RD26 - Annual Executive Summary on the Interim Activity and Work of the Virginia Council on Indians

    Executive Summary:
    Virginia Council on Indians Executive Summary - 2005

    I. Meetings

    During 2005, the VCI held seven business meetings, in January, April, May, July, September, October and November, as well as a half-day planning meeting in October. In addition the 11th annual VCI Conference on Indians Affairs was held March 4-5, again attracting a record number of attendees. Keynote speaker for the event was the Director of the Virginia Department of Historic Resources, Kathleen Kilpatrick.

    II. Legislative and Membership Changes

    House Bill 1712 passed by the 2005 General Assembly made changes to both the membership and the duties of the Virginia Council on Indians. It removed the requirement that an Indian-at-large member be appointed to fill the vacancy if a Virginia tribe does not appoint a representative. Instead the seat remains vacant until the tribe chooses to appoint a representative.

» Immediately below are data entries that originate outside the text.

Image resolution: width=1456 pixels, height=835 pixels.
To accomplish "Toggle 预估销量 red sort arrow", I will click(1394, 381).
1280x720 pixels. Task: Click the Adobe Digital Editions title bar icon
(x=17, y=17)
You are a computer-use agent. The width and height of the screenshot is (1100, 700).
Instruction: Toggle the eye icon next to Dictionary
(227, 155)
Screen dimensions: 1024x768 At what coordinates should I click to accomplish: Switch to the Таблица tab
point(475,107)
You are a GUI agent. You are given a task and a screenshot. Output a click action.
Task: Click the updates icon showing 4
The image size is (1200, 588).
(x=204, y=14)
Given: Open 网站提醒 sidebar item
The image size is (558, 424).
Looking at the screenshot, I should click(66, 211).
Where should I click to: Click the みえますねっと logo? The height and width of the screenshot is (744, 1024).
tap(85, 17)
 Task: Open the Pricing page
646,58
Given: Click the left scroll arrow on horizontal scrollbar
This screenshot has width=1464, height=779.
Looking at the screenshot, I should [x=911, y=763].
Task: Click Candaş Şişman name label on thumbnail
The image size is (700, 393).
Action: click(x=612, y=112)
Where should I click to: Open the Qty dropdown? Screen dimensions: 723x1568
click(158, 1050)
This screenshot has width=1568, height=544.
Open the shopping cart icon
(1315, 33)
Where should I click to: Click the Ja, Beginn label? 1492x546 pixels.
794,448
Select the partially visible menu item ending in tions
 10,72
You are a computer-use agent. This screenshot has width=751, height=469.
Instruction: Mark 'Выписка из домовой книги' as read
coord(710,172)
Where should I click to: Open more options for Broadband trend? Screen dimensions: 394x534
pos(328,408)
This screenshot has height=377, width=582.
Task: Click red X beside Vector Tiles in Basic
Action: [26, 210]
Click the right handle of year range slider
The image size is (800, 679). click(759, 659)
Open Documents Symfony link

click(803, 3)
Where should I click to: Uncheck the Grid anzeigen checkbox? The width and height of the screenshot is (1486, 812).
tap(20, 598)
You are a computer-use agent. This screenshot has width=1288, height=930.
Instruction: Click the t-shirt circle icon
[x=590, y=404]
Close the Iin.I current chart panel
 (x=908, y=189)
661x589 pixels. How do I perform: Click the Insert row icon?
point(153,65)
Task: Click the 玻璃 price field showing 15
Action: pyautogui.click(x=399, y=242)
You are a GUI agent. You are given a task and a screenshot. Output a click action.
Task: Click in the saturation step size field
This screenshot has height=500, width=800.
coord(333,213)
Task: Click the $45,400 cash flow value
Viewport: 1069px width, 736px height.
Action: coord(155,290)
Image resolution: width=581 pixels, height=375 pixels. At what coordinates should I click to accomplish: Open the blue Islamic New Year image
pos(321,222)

Making this change required that two seats be added so that no current members would have to be removed. This change was requested out of respect for tribes who have not appointed representatives to the Council in the recent past. The bill also revised the language describing the duties of the Council so that it is equivalent to that of similar advisory councils for other ethnic groups. It added an emphasis on the responsibility of educating the general public about Virginia Indians, which has long been a top priority of the Virginia Indian community.

    The General Assembly also passed a budget this year that repaid the VCI for budget monies not appropriated to them the previous year through a legislative oversight, increased the VCI budget sufficiently to allow for a full time position for the VCI office, and allocated an additional position to the Secretary of Natural Resources personnel roster to accommodate the VCI staff person. In addition, the General Assembly made a one-time grant of $25,000 to the VCI for the Virginia Indian Heritage Trail.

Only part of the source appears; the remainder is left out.